Go through the entries below and tally the lines containing the string "field"; report only the tally.

DATASET ENTRIES:
/---
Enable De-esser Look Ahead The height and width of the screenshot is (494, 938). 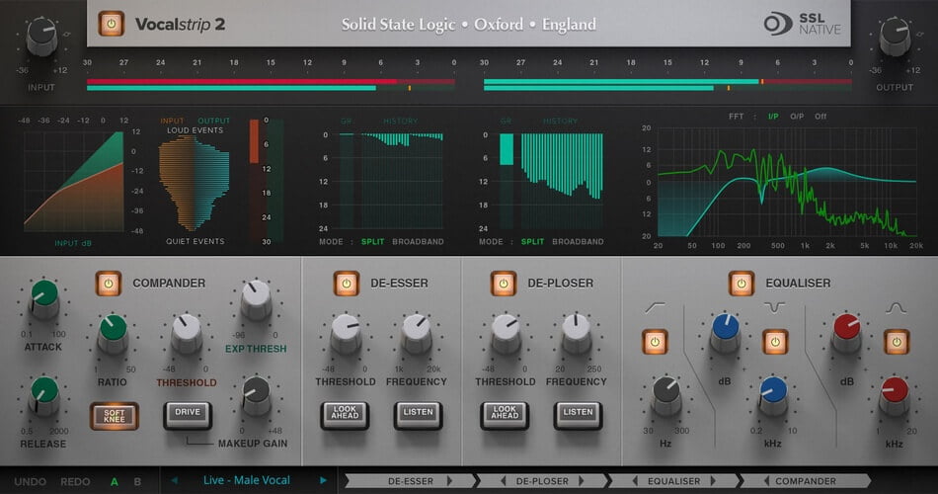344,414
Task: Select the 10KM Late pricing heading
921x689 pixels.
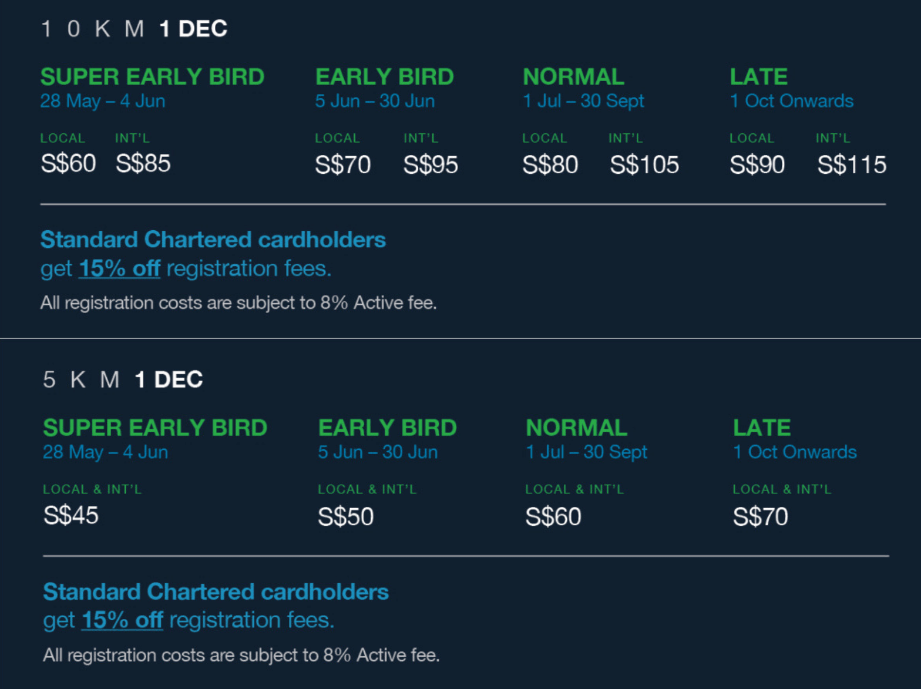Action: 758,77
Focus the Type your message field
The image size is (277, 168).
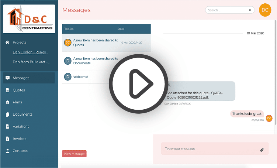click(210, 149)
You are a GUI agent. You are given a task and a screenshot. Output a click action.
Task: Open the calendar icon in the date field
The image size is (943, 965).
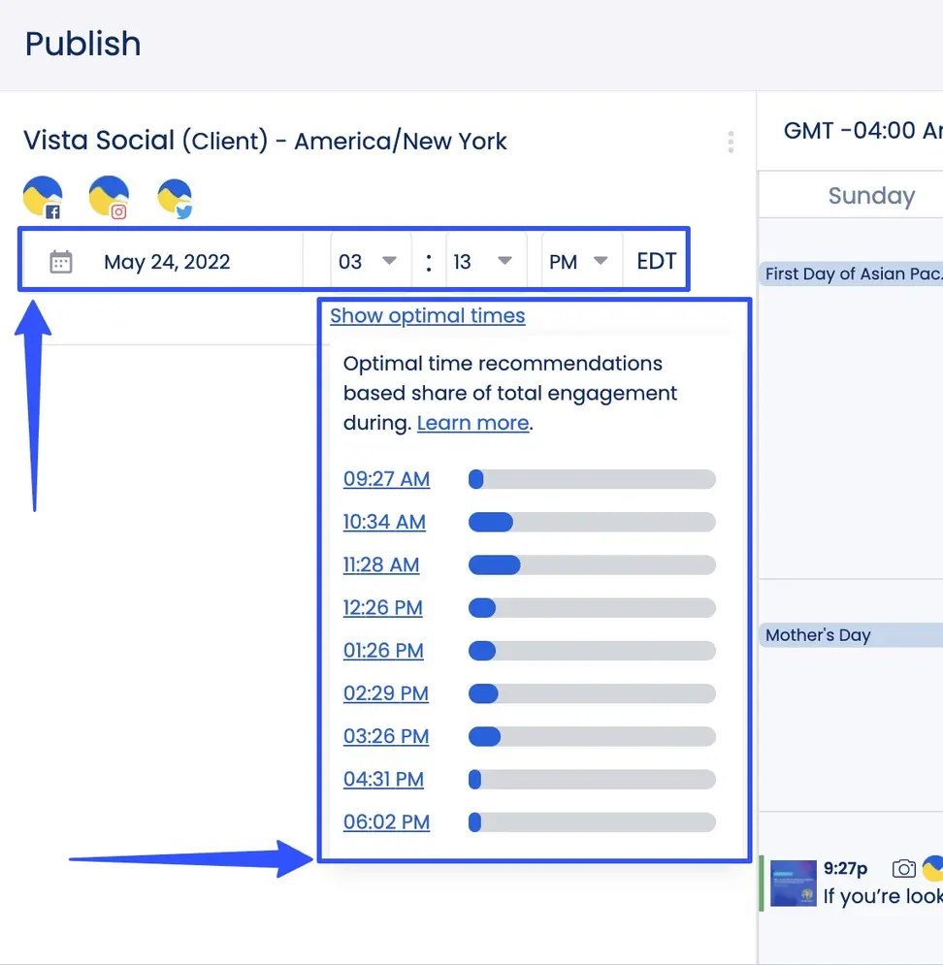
\---
PROBLEM SOLUTION:
2